Natural gas producers had been waiting for a winter like the one that froze half the country in 2013-14.

The Marcellus Shale, with its mammoth production, seemed to be in the pole position to deliver to the Northeast. However, with the winter over, questions about infrastructure are beginning to dog a play with tremendous potential but significant bottlenecks.

Coal, not gas, got the best of the winter spoils, rebounding to 41.8% of total fuels used for electrical power from 40.4% in December, said Richard Hastings, macro strategist for Global Hunter Securities.

“Higher natural gas prices in January revealed that natural gas is not yet ready to knock out coal from the center stage, and it
could take until at least 2017 before its position is more competitive,” Hastings said.
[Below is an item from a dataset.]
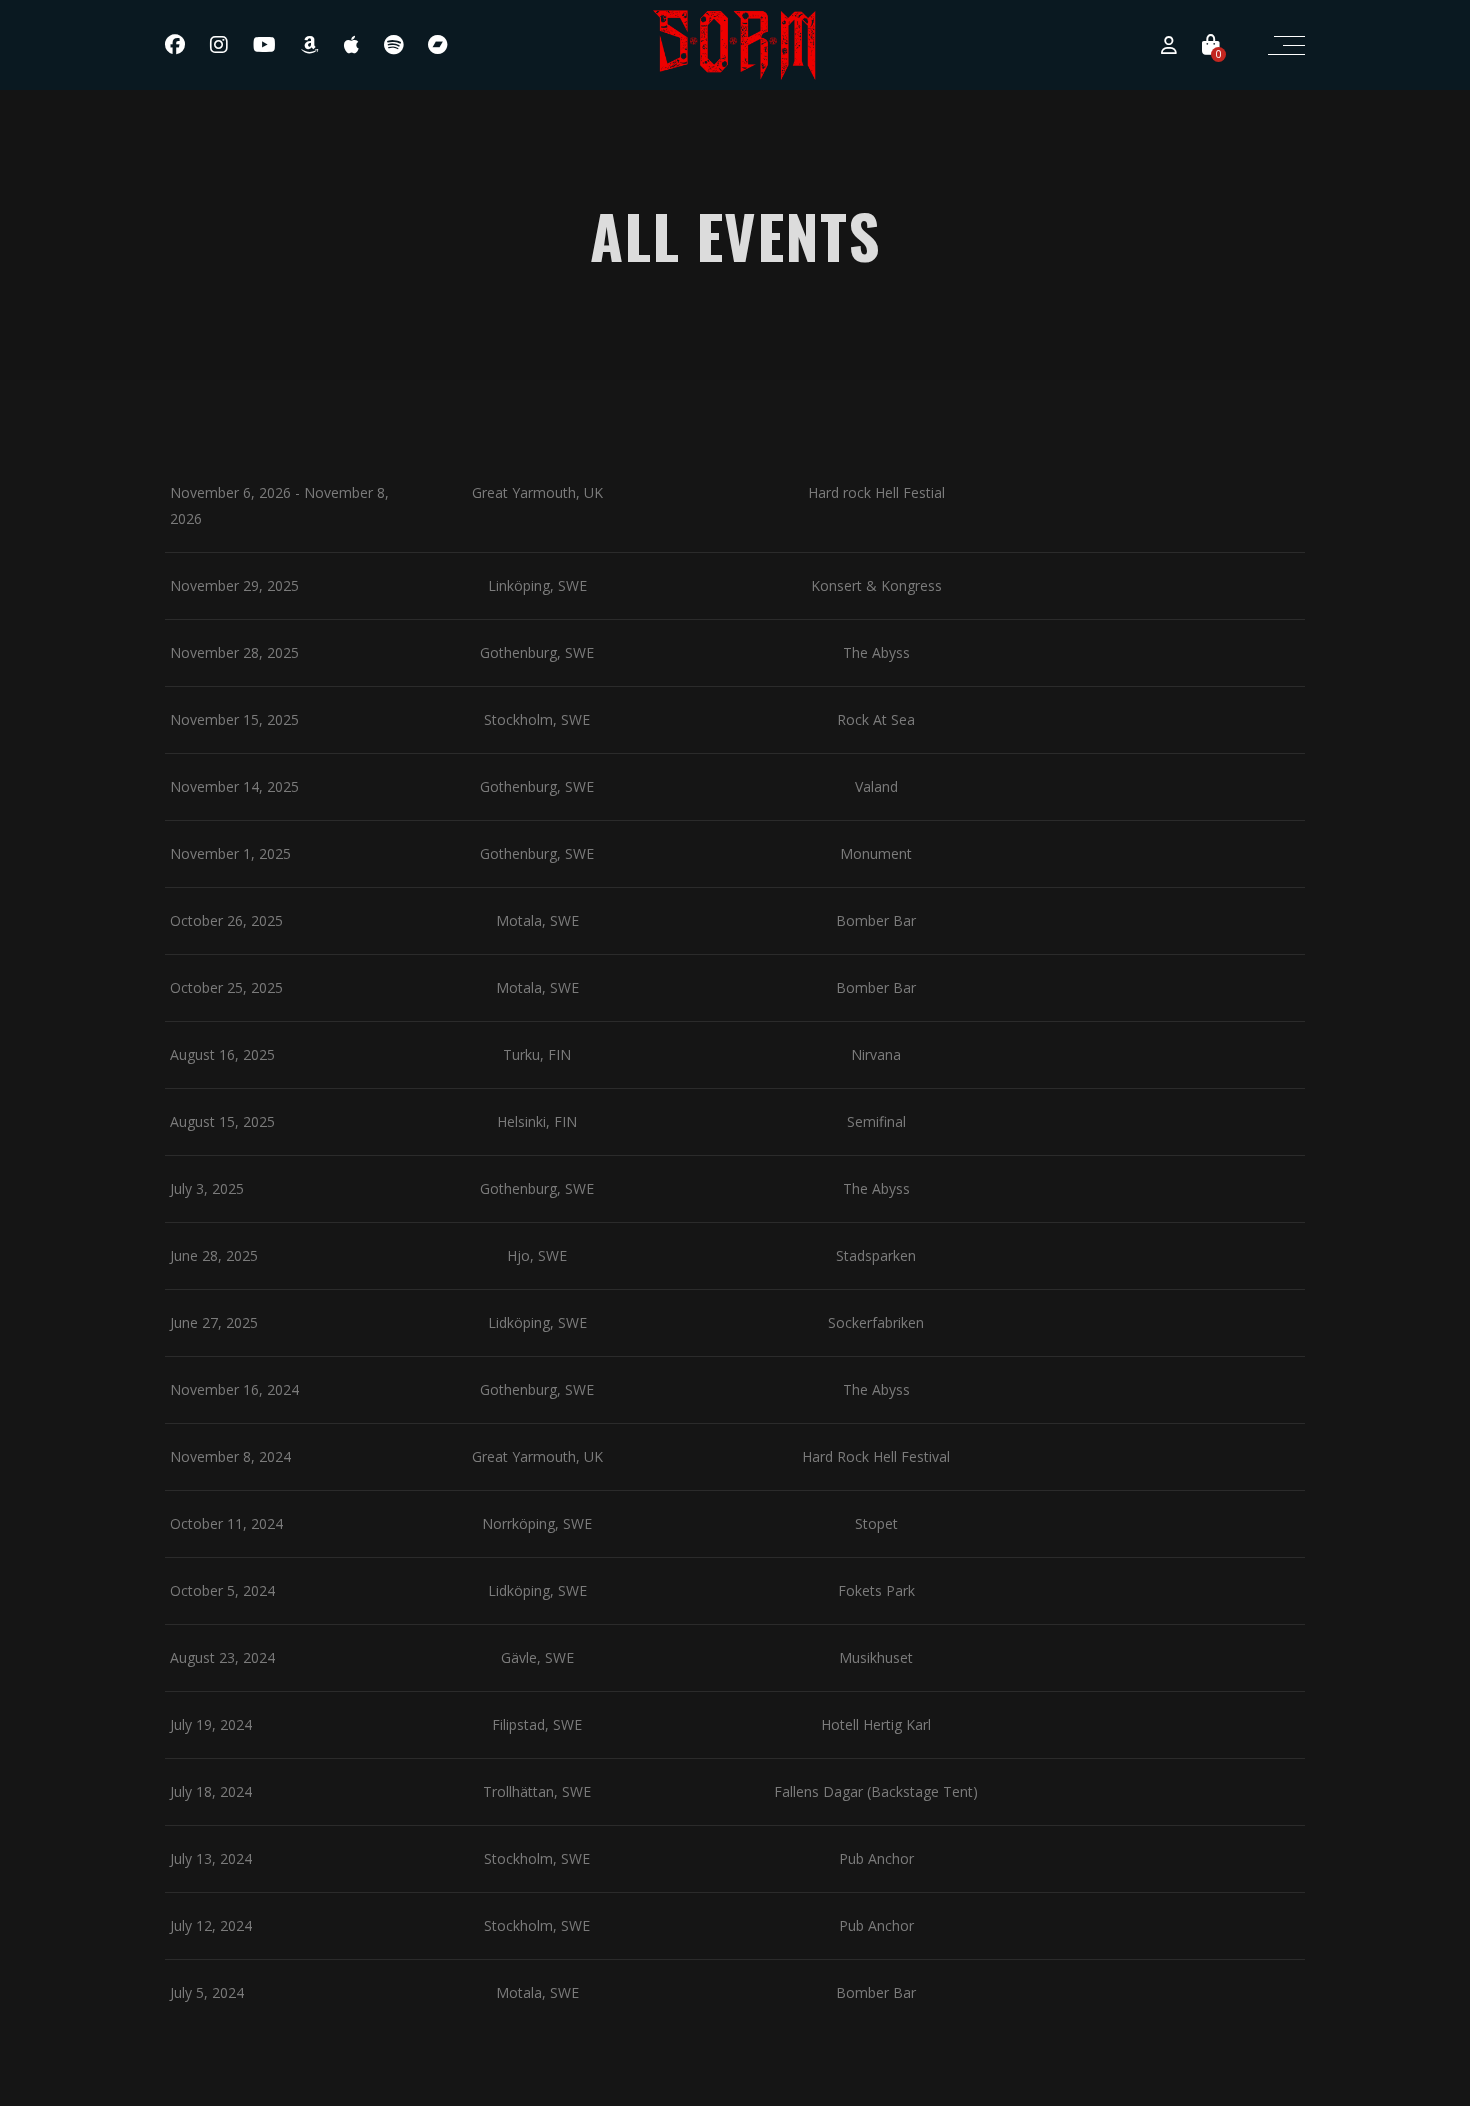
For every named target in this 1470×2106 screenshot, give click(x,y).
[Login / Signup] (1169, 45)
The average cost of natural gas delivered to New England was estimated by the U.S. Energy Information Administration (EIA) at $17.74/MMBtu, an 83.8% increase on a y/y basis, Hastings said.

“This was simply a destructive event, and strongly points to lagging pipeline delivery infrastructure in the region, in addition to the risks posed by pipeline imports into New England from Canada,” he said.

The effects of the Polar Vortex have catalyzed new pipeline proposals, said Sarah Akers, senior analyst with Wells Fargo Securities in a recent report.

“We’ve seen heightened interest in expanding gas pipeline capacity as displayed by an April announcement by Duke Energy and Piedmont Natural Gas” for a second major natural gas pipeline into North Carolina, Akers said. “When temperatures dropped in January, Northeast gas prices spiked as infrastructure constraints—mainly the lack of gas pipelines tapping the Marcellus—prevented lower-cost supply from serving the heightened demand.”

In addition to the price inefficiency, the episode left gas users wanting supply diversity and seeking to add redundancy to the system for reliability purposes. While the need and desire for enhanced access to diverse gas supplies is not a new concept, the Polar Vortex may be the catalyst needed to get these projects over the finish line.

The proposed North Carolina pipeline would have capacity up to 900 MMcf/d. Transco operates the state’s only major pipeline, which transports gas from the Gulf of Mexico. Capacity is up to 9.8 billion cubic feet per day (Bcf/d) due in part to Duke’s plans to continue expanding its gas generation portfolio and the strong gas demand growth that Piedmont has been experiencing for years, Akers said.

While it remains early in the process for another North Carolina pipeline—proposals are to be selected by the end of 2014 and completed by late 2018—Akers said the project would be sizeable, possibly costing more than $1 billion.

In the Marcellus itself, the same problems of takeaway capacity and oversupply can be found.

In the past two years, rig counts have dropped by nearly half in the northeast Marcellus as operators concentrate on gas-rich areas and pricing has declined.

The 2014 year-to-date average has been 26 rigs, slightly below operator guidance, said Bob Brackett, senior analyst for Bernstein Research, in an April report.

In January, Marcellus Shale gas production came in at estimated 13.98 Bcf/d, according to the EIA. By March, production rates improved to 14.15 Bcf/d and estimates of 14.47 Bcf/d for April.

Nevertheless, the Marcellus is a powerhouse. In about four years, the region has gone from negligible production to about 12 Bcf/d at the end of 2013 and is forecast to grow to 18 Bcf/d by 2016, Brackett said.

The Northeast U.S. historically imported essentially all the gas that it used. Average gas demand was 15 Bcf/d, though it could rise to 25-30 Bcf/d in the winters, Brackett said.

“The Marcellus has forever changed Northeast U.S. gas balances,” he said.

And therein lies what Brackett terms the “Marcellus differentials” problem: 7.5 Bcf/d of pipeline capacity out, with production at that level currently. Three major pipelines will add capacity by 2.9 Bcf/d by the end 2017.

If production comes in as anticipated, Brackett sees a total of 7.7 Bcf/d of pipeline capacity at the end of 2014 and 8.9 Bcf/d to end 2015.

“Overall, supply and ‘demand’ are forecast to be extremely close in this period, with high likelihood of oversupply of at least 0.6 Bcf/d and potentially more if drilling efficiencies continue to improve,” Brackett said. “There is simply not going to be enough takeaway capacity from the region for everyone.”